__Exercise task__:
Rewrite the rows between the lines holding "Click the US" and "tap(656, 196)", inclusive, with "Battery" replaced by "Mains" and all else unchanged. Give only those lines.

(Item position rows)
============================================================

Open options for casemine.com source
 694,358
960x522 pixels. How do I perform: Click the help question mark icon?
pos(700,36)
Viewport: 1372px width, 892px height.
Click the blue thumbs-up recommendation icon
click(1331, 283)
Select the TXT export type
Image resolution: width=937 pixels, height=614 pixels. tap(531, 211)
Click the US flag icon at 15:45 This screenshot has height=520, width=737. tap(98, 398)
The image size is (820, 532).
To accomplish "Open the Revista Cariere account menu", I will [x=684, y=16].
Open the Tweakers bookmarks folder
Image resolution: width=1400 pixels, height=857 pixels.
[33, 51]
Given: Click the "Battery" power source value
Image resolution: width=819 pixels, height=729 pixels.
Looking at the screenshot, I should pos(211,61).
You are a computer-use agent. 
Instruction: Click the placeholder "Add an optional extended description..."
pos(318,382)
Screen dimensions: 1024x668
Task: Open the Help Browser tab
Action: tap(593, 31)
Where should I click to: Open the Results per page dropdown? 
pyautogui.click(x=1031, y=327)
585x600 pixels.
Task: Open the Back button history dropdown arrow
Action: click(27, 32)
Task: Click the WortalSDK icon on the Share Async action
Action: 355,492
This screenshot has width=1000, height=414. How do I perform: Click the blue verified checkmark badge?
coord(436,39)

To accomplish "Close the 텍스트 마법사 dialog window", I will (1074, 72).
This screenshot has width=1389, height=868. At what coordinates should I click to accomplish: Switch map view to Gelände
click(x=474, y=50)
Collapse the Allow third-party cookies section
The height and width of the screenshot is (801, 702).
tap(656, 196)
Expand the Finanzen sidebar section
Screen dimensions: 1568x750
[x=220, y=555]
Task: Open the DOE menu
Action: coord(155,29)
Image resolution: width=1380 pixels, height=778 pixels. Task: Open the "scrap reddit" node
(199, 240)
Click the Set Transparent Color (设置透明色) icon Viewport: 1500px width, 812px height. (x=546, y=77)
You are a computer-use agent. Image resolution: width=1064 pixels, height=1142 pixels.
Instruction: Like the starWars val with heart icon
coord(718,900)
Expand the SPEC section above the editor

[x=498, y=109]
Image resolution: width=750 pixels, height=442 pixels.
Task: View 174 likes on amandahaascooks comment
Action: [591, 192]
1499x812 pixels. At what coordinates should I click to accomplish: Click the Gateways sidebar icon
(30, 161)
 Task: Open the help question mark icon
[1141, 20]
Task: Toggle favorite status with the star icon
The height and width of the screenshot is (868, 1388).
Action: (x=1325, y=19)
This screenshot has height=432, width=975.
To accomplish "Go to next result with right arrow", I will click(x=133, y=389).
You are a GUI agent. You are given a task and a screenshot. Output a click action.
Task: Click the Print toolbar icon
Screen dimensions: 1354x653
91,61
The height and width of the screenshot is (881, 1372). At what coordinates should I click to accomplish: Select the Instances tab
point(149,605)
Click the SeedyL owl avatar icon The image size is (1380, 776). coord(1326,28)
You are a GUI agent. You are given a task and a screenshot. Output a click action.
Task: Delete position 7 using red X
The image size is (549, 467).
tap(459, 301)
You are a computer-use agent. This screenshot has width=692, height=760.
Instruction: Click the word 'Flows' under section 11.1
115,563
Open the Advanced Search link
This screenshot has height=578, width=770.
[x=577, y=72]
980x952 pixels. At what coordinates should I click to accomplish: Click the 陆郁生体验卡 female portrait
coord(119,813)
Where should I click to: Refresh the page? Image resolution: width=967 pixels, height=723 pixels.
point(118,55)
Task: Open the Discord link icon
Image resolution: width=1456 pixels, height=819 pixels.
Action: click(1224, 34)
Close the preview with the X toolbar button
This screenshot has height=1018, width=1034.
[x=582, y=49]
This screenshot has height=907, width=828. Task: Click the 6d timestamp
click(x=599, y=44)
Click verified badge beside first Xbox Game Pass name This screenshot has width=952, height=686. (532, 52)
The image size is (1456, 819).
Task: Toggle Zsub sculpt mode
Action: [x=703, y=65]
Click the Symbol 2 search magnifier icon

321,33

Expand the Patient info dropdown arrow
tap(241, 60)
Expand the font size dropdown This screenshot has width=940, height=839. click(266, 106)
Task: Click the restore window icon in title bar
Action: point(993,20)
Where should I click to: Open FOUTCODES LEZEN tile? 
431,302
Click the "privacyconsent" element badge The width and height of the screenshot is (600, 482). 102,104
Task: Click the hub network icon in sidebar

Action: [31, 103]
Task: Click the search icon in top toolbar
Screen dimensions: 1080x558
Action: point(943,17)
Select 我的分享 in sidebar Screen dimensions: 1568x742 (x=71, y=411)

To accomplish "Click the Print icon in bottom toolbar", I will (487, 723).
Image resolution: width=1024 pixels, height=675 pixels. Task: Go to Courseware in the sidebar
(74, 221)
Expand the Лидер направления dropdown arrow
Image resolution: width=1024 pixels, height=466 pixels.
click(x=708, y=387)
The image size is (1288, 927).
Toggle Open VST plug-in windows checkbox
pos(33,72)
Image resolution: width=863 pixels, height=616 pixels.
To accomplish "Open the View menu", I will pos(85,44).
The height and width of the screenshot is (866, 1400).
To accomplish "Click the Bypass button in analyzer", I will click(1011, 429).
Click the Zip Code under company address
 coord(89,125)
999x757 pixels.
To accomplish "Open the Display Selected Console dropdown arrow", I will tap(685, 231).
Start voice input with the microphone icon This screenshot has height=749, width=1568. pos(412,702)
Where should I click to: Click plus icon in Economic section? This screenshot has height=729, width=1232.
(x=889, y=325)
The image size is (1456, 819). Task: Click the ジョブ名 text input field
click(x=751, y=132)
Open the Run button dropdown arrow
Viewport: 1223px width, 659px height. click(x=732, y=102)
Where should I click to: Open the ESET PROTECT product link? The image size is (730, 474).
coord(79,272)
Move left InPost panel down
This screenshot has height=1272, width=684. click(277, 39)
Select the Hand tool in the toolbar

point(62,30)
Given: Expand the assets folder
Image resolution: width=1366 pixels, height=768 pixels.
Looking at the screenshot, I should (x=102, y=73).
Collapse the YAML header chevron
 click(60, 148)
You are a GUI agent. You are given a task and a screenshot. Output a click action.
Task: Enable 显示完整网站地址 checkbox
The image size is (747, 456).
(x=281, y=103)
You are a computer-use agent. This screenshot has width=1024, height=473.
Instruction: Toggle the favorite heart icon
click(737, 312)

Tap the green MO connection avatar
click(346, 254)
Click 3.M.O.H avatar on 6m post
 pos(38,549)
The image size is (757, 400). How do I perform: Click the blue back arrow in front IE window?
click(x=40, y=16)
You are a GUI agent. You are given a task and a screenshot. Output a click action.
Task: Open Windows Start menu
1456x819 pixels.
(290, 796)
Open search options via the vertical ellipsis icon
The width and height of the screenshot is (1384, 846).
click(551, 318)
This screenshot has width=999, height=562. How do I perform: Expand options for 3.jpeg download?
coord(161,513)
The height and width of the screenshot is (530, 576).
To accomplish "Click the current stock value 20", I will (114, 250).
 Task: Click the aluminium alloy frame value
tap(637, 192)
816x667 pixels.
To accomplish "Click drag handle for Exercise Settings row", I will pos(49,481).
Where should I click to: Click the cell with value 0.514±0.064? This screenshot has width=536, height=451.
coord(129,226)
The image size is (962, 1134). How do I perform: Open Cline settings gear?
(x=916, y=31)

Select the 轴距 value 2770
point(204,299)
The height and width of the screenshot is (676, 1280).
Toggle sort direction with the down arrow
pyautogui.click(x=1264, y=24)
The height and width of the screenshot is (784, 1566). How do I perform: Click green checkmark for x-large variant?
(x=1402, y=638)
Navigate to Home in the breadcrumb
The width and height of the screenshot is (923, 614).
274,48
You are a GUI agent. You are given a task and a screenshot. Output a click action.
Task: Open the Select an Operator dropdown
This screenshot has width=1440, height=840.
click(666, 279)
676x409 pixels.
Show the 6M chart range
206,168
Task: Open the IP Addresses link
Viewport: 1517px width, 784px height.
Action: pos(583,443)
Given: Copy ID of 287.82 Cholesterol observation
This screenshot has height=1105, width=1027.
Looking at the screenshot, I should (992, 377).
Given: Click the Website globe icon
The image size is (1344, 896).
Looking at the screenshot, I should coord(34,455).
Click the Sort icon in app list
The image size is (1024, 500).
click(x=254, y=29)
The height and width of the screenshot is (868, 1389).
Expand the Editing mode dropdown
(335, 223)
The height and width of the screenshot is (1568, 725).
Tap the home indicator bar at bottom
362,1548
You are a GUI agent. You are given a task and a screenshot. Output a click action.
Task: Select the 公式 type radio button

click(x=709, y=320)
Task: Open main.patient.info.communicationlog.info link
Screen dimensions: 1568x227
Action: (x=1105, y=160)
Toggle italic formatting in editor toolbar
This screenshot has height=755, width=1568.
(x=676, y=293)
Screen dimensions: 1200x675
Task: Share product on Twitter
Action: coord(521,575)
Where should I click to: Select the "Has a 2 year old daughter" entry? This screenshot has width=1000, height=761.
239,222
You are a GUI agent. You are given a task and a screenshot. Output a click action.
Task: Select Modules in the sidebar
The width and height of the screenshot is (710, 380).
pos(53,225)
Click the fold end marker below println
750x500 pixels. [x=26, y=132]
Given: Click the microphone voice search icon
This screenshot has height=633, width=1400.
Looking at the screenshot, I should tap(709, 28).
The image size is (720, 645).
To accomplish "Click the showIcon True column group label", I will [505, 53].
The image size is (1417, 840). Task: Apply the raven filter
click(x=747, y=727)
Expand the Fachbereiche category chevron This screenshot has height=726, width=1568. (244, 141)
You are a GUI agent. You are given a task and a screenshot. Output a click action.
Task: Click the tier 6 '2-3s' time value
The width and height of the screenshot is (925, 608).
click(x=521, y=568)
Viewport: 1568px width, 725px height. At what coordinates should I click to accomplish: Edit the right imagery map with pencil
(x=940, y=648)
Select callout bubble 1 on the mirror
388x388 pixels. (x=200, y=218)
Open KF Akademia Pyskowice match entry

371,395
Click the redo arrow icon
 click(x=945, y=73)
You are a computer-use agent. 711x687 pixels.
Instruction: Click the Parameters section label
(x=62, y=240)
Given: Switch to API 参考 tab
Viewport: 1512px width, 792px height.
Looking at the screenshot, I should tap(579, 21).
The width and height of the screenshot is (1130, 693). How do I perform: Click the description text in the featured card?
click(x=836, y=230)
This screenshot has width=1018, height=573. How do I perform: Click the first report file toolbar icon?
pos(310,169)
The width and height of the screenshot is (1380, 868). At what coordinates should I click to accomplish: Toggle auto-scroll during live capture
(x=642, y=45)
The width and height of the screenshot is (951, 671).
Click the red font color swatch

============================================================

__The reply__:
Click the US flag icon at 15:45 This screenshot has height=520, width=737. tap(98, 398)
The image size is (820, 532).
To accomplish "Open the Revista Cariere account menu", I will [x=684, y=16].
Open the Tweakers bookmarks folder
Image resolution: width=1400 pixels, height=857 pixels.
[33, 51]
Given: Click the "Mains" power source value
Image resolution: width=819 pixels, height=729 pixels.
Looking at the screenshot, I should pos(211,61).
You are a computer-use agent. 
Instruction: Click the placeholder "Add an optional extended description..."
pos(318,382)
Screen dimensions: 1024x668
Task: Open the Help Browser tab
Action: tap(593, 31)
Where should I click to: Open the Results per page dropdown? 
pyautogui.click(x=1031, y=327)
585x600 pixels.
Task: Open the Back button history dropdown arrow
Action: click(27, 32)
Task: Click the WortalSDK icon on the Share Async action
Action: 355,492
This screenshot has width=1000, height=414. How do I perform: Click the blue verified checkmark badge?
coord(436,39)

To accomplish "Close the 텍스트 마법사 dialog window", I will (1074, 72).
This screenshot has width=1389, height=868. At what coordinates should I click to accomplish: Switch map view to Gelände
click(x=474, y=50)
Collapse the Allow third-party cookies section
The height and width of the screenshot is (801, 702).
tap(656, 196)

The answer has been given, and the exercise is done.